DATA SHOWN:
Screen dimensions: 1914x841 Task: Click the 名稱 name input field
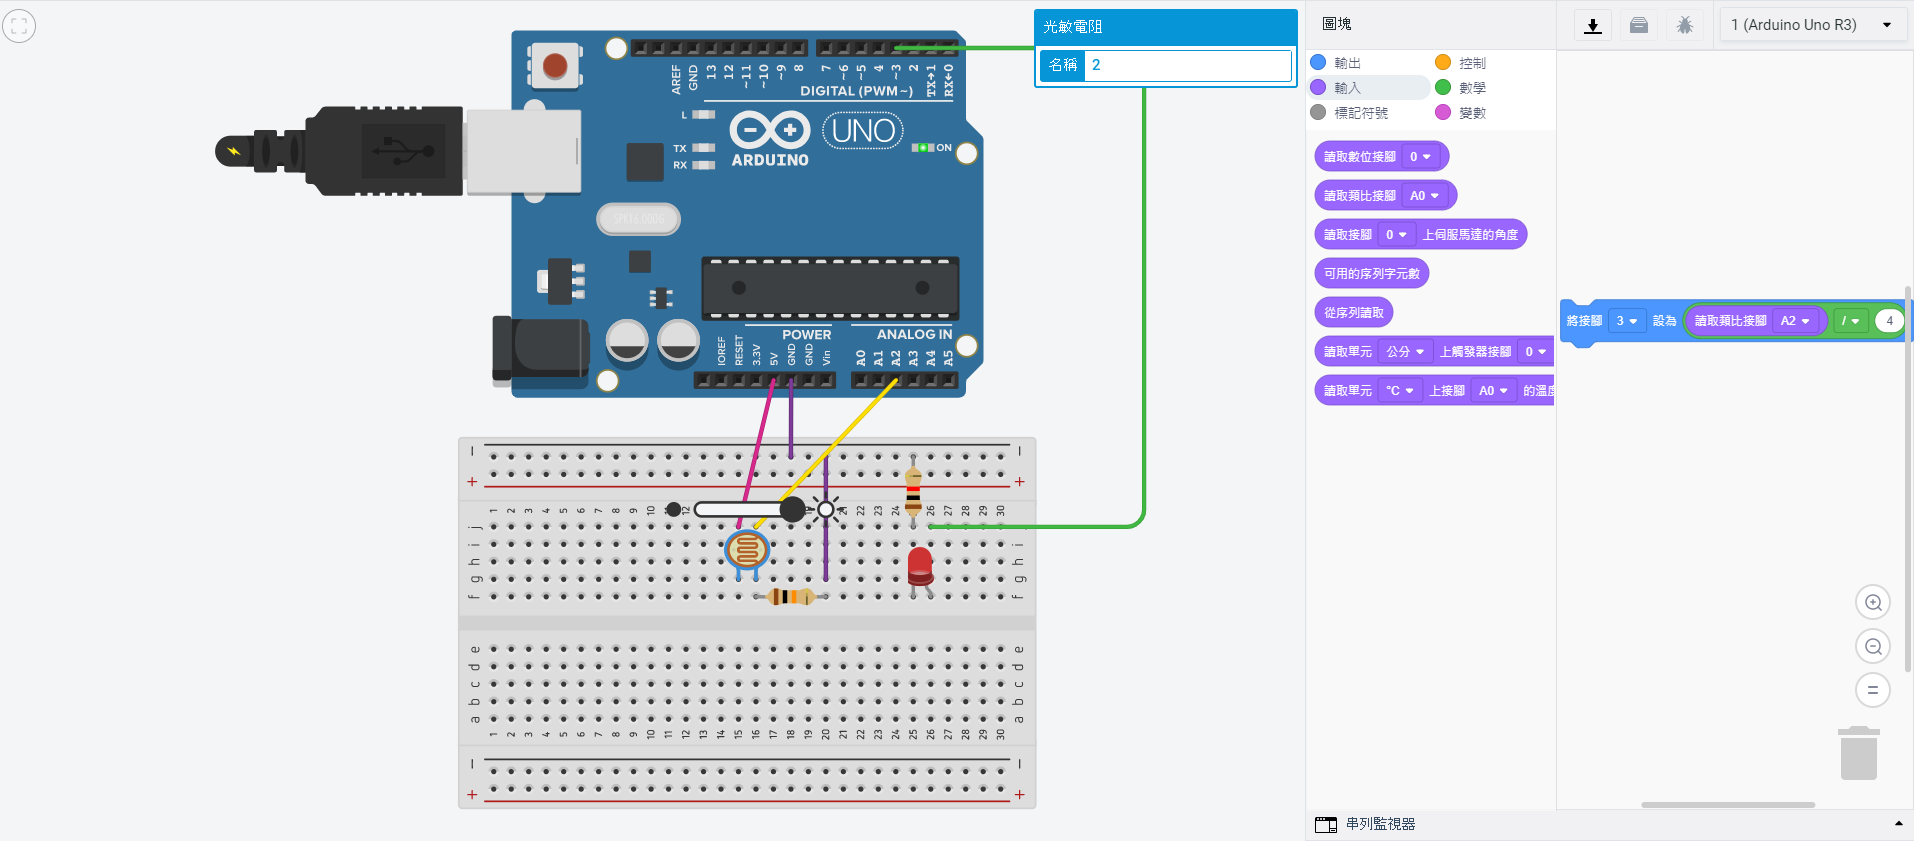(x=1188, y=66)
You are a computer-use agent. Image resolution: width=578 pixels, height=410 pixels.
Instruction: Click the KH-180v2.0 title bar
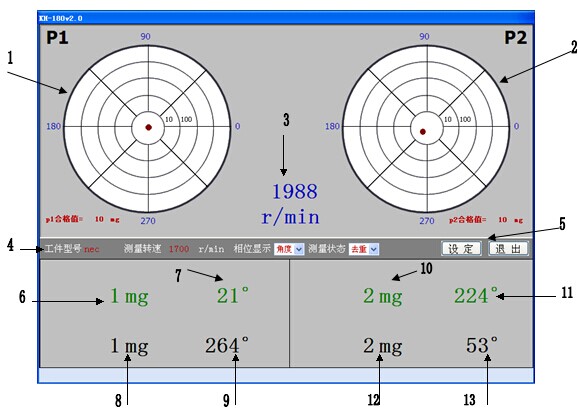[286, 18]
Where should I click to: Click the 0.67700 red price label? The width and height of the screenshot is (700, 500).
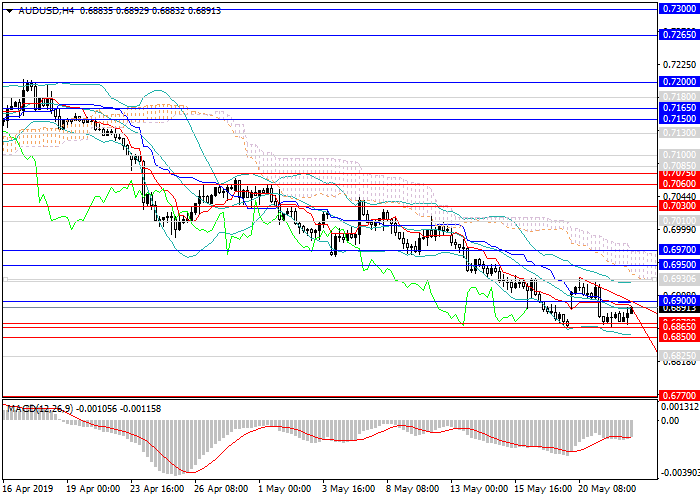(677, 397)
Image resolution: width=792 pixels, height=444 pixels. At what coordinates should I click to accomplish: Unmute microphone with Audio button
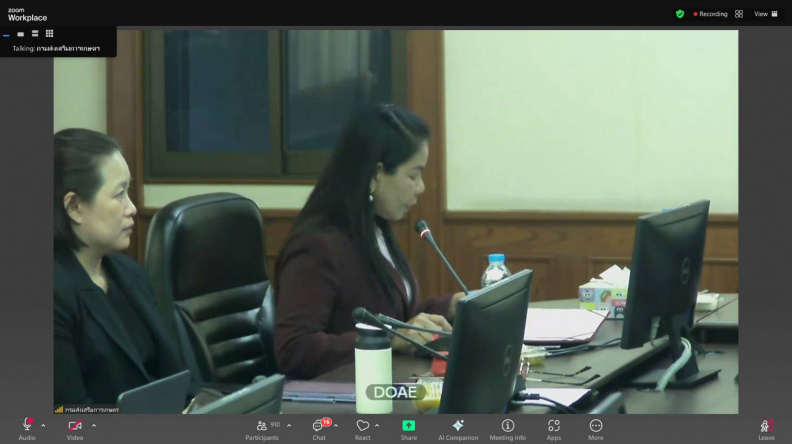27,429
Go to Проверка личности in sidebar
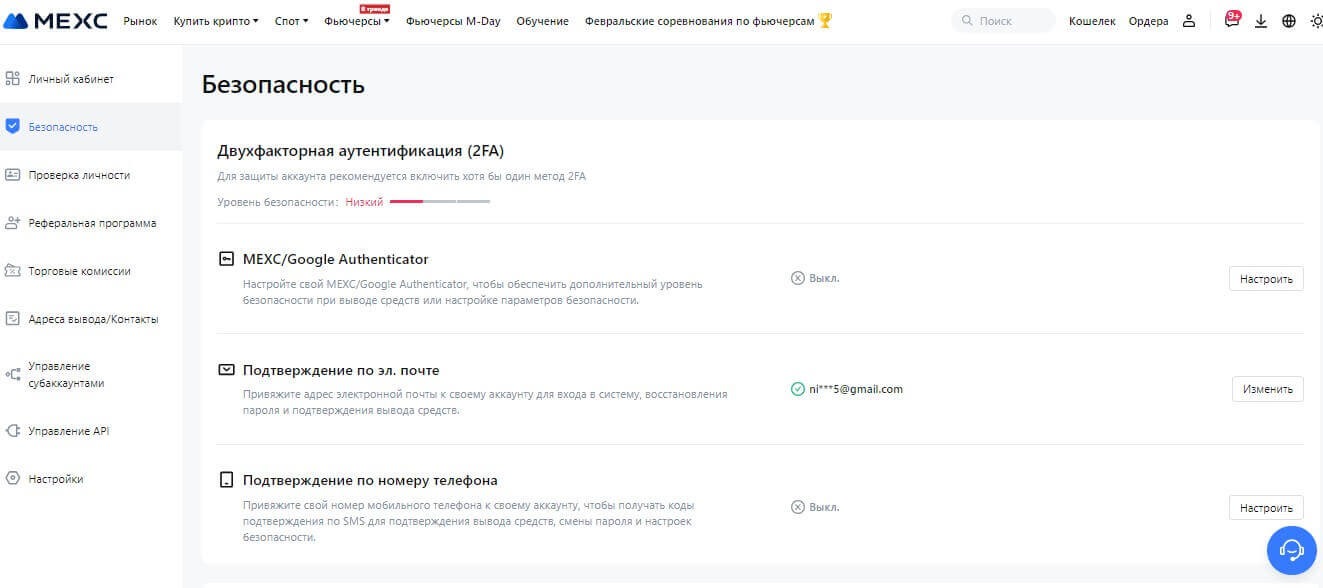The image size is (1323, 588). pyautogui.click(x=79, y=175)
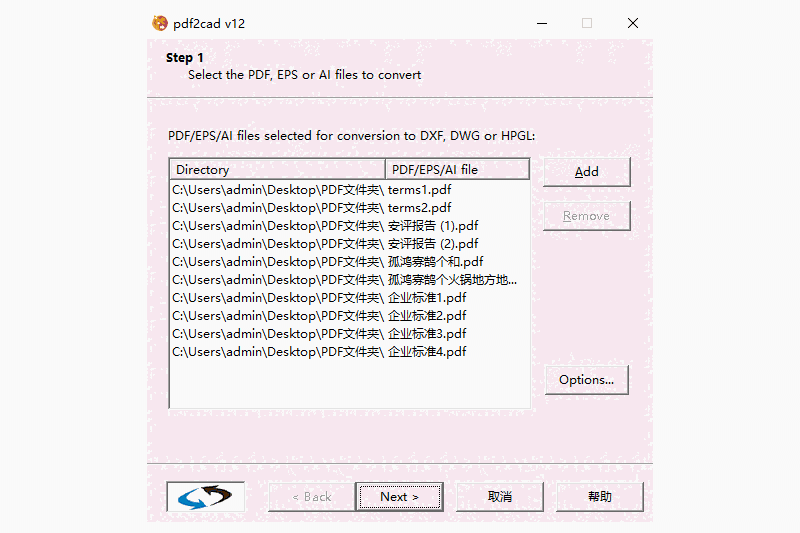
Task: Minimize the pdf2cad window
Action: [542, 23]
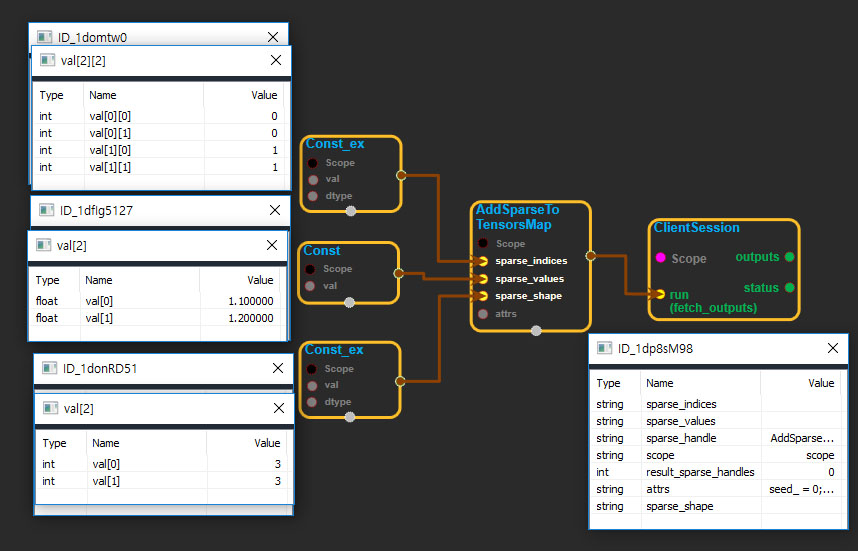Click the magenta Scope port on ClientSession
The height and width of the screenshot is (551, 858).
tap(660, 258)
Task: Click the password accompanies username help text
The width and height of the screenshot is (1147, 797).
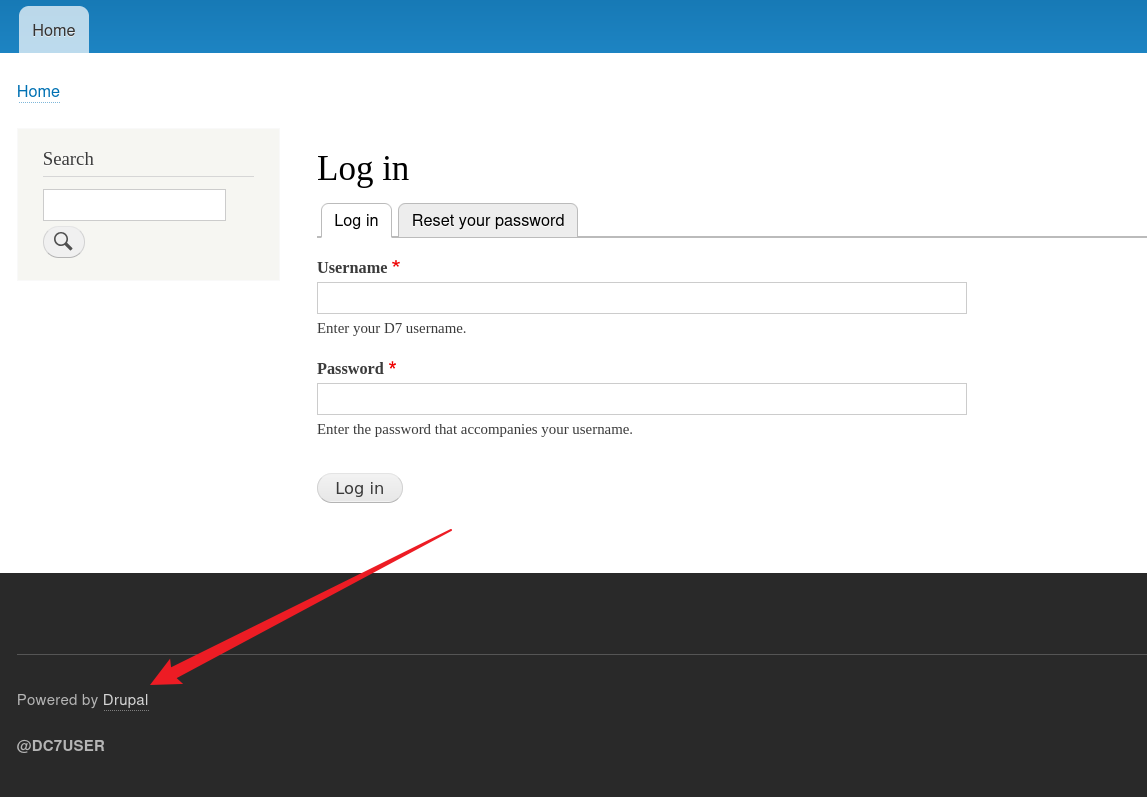Action: [475, 429]
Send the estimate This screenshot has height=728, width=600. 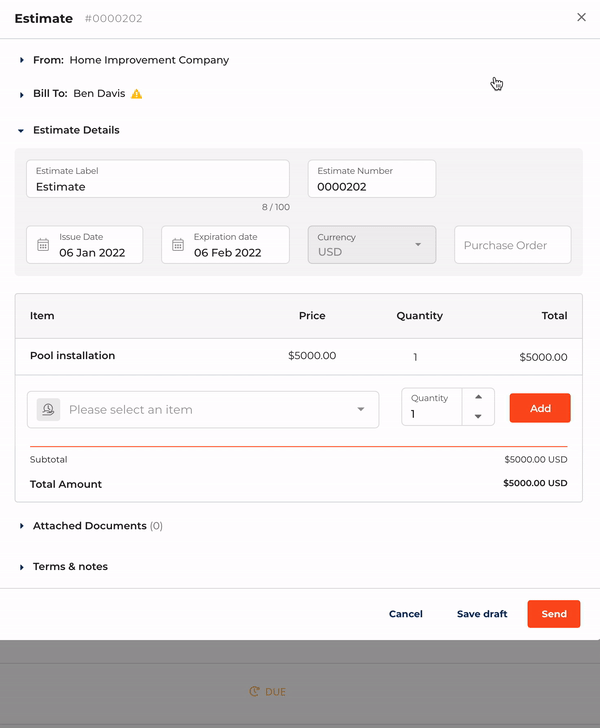(554, 614)
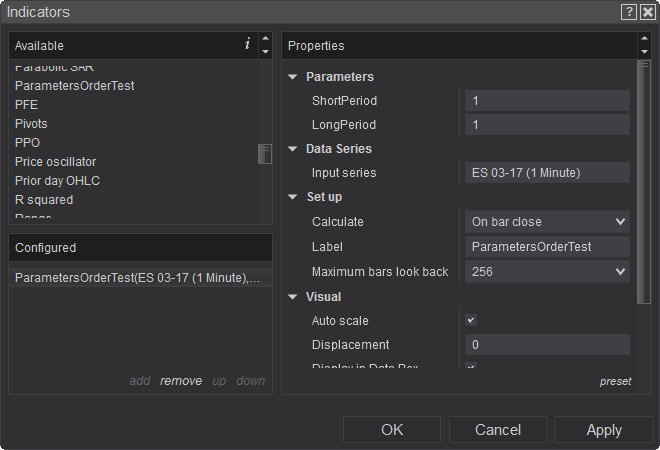This screenshot has width=660, height=450.
Task: Close the Indicators dialog window
Action: (x=647, y=12)
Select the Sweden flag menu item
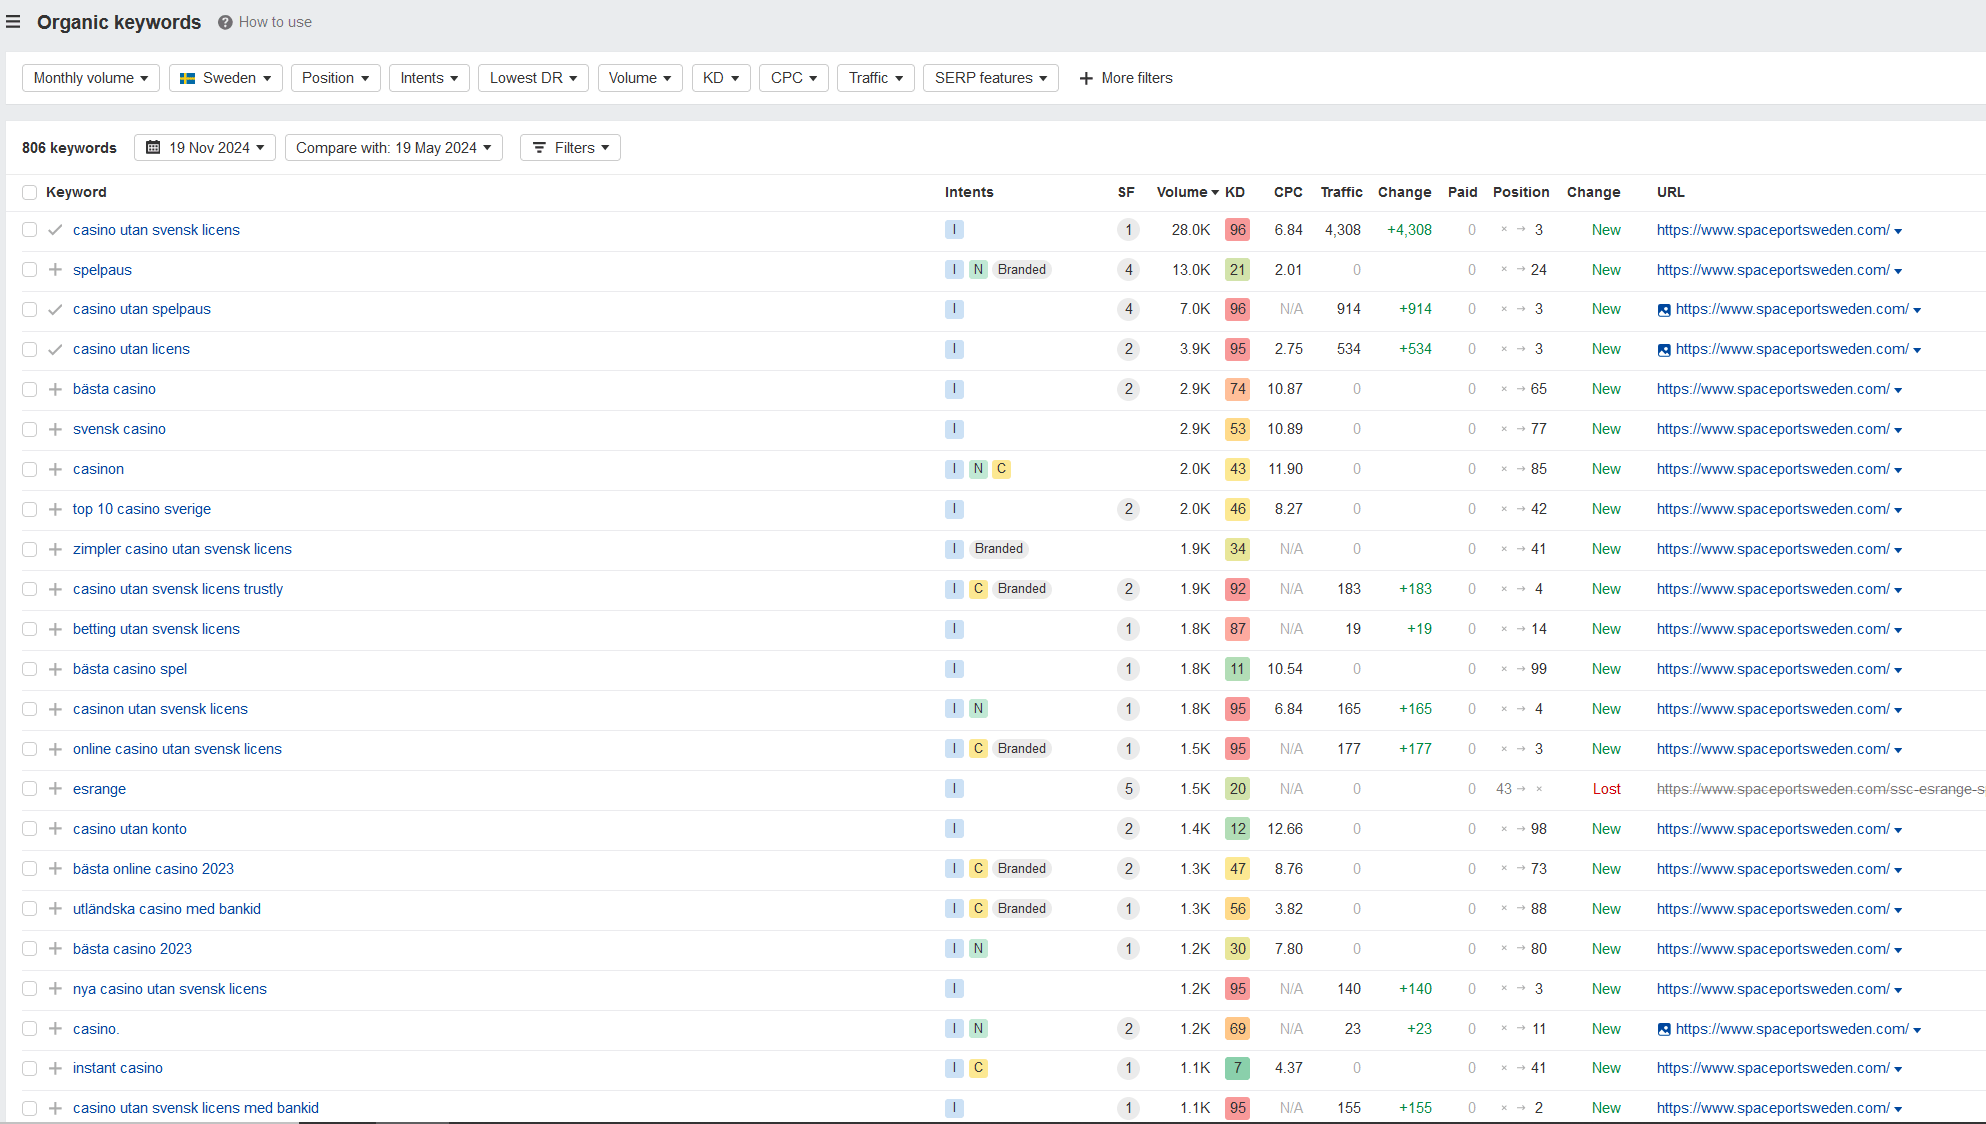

THE PROBLEM:
Pull out every line of the listing above that contains the string "Task". Case counts.

ANSWER IN FULL:
Screen dimensions: 1914x841 Task: Click the 名稱 name input field
Task: Minimize the pdf2cad window
Task: Click the password accompanies username help text
Task: Close the Indicators dialog window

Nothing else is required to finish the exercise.